In some cases, severe neural tube defects can also cause spontaneous abortion or death in utero, hydrocephalus or buildup of fluid in the brain ventricles, polyhydramnios, and the Chiari malformation.

A Chiari malformation is where the lower part of the brain herniates down into the spinal canal. Sometimes, a spinal NTD can fistulate, causing cerebrospinal fluid to leak out through the skin, increasing the likelihood of a central nervous system infection.

Clinical manifestations of neural tube defects vary depending on the type of defect. Now, spina bifida occulta is usually invisible and asymptomatic. If the defect is visible, it is usually seen only as a dimple on the back, which may be covered in hair. Spina bifida cystica is when the same defect is visible as a protrusion or cyst of the meninges through the vertebrae. With meningocele, the spinal cord remains in the correct position, and these infants often present with minor or no neurologic deficits.

However, a myelomeningocele has a high risk of neurological deficits because the spinal cord herniates out of the vertebral defect, making it easier to damage, thus increasing the risk of developing motor and sensory dysfunction below the defect. Additionally, the infant with such a defect has an increased risk of meningitis, hemorrhage, and hypoxia, hence the infant might present with symptoms suggestive of these complications. With a myelomeningocele bladder and bowel incontinence can also be present.

Next, an encephalocele is seen as a round protrusion in the occipital area. Generally, the protrusion is covered by skin, but it can also be open. Depending on its location and size, an encephalocele can cause neurological issues, like spastic quadriplegia, ataxia or a lack of muscle control or coordination of voluntary movements, and visual problems. Encephaloceles are also accompanied by craniofacial abnormalities like microcephaly, and by severe cognitive deficits such as developmental delay and intellectual disability, but some children can achieve standard IQs.

Finally, with anencephaly, infants are typically born without both a forebrain and a cerebrum and the remaining brain tissue might be exposed, and it’s incompatible with life. Most infants die in the womb or within hours to weeks after birth.

The diagnosis of neural tube defects can be done prenatally or after birth. Prenatal diagnosis of neural tube defects is usually done by testing the amniotic fluid via amniocentesis and maternal blood for increased levels of alpha-fetoprotein or AFP, and acetylcholinesterase at week 16 and 18.

AFP is a fetal protein produced by the liver and leaks from the fetus into the amniotic fluid through exposed capillaries of the NTD. Acetylcholinesterase, on the other hand, leaks directly from exposed neural tissue into the amniotic fluid.

In cases where AFP levels are increased, high-resolution fetal ultrasonography or fetal MRI can be used to diagnose neural tube defects prenatally.

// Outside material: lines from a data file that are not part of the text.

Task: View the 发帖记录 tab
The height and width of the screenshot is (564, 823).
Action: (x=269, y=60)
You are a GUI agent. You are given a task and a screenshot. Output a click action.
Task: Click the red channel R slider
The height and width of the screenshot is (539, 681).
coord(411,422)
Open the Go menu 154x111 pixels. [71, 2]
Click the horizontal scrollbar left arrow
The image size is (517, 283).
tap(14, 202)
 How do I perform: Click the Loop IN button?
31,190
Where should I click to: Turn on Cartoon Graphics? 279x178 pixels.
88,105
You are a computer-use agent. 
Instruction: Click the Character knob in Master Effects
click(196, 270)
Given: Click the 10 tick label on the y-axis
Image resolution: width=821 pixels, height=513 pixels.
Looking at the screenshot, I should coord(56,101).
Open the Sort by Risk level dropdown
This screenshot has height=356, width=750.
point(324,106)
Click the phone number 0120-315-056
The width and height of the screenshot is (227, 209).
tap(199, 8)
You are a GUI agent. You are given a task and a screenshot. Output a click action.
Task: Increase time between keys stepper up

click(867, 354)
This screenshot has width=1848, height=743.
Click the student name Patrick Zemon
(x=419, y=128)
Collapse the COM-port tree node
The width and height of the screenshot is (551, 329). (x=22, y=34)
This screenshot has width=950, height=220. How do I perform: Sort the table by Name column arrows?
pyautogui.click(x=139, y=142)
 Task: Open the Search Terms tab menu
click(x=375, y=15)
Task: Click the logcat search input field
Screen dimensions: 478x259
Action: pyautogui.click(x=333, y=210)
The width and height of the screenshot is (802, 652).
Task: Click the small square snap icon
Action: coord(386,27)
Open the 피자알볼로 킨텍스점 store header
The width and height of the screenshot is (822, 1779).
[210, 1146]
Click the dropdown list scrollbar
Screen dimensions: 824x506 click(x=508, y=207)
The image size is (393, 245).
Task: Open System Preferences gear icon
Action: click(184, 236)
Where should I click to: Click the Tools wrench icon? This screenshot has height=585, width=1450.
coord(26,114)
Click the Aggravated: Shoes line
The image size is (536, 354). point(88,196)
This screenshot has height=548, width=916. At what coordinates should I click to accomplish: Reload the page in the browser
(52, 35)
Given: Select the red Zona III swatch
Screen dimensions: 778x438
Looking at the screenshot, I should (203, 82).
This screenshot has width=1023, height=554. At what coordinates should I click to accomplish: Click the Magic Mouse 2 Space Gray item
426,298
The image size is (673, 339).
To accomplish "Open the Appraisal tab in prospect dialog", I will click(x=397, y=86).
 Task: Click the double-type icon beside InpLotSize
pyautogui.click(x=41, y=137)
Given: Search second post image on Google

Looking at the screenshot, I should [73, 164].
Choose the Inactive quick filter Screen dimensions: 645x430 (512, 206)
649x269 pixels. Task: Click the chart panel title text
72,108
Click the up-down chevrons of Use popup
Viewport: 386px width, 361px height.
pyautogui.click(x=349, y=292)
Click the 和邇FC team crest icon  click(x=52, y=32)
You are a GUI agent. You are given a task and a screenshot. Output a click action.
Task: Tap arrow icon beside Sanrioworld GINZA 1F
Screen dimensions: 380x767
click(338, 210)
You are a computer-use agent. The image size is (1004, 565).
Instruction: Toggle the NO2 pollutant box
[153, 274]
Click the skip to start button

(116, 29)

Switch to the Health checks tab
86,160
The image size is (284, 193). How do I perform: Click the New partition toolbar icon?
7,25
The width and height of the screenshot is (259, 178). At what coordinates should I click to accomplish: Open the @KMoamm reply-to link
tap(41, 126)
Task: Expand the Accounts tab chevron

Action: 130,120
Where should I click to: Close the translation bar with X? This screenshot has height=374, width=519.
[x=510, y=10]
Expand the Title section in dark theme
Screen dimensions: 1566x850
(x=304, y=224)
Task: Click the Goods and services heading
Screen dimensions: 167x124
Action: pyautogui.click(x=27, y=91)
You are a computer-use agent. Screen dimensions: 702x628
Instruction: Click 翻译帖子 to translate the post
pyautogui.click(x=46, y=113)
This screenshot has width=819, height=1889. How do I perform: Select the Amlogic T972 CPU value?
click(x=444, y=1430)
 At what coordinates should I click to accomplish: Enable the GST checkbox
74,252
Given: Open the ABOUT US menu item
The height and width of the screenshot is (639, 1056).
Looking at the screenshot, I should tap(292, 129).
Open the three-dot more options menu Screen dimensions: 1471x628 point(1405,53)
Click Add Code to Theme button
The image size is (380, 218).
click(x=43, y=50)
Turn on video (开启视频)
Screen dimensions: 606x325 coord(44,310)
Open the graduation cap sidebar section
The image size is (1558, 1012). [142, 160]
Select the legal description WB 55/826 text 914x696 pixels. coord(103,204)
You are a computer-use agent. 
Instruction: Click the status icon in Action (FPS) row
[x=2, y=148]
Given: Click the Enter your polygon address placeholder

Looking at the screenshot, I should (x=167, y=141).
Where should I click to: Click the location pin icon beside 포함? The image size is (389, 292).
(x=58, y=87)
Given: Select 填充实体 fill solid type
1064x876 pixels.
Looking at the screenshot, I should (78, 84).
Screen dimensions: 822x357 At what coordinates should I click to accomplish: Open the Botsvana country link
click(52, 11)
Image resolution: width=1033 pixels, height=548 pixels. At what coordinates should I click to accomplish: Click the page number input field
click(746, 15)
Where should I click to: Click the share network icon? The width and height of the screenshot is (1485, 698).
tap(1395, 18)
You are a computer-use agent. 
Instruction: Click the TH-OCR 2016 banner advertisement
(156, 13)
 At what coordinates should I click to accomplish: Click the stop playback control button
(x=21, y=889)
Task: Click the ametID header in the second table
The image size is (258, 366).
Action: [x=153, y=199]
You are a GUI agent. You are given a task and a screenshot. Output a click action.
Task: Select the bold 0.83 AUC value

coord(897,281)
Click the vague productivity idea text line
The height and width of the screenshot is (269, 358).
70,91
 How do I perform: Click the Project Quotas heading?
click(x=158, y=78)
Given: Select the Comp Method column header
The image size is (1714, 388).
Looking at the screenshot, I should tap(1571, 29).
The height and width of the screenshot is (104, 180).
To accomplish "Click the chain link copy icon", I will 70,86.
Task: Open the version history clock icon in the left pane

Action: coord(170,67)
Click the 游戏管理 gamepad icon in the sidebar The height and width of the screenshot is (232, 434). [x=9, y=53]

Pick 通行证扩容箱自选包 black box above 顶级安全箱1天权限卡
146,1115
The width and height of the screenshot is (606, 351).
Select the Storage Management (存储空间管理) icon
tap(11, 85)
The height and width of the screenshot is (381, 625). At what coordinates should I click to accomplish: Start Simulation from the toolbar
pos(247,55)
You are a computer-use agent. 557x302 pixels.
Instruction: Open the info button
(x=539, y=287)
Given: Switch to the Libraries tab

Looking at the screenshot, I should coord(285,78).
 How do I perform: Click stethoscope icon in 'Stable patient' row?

After birth, diagnosis can also be established by physical examination and imaging such as CT and MRI. Additionally, a cranial ultrasound can help diagnose some neural tube defects and assess for associated complications such as hydrocephalus.

Let’s first look at the prevention of neural tube defects. One of the most efficient ways to prevent a neural tube defect is by ensuring folic acid supplementation. Individuals who plan to give birth should consume 400mg of folic acid daily for around 6 months prior to conception, increasing the dose to 600mg daily during pregnancy.

Additionally, addressing the risk factors predisposing to neural tube defects, such as obesity through weight loss, diabetes through strict glycaemic control, and discontinuation of drug use will also reduce the risk of a defect occurring.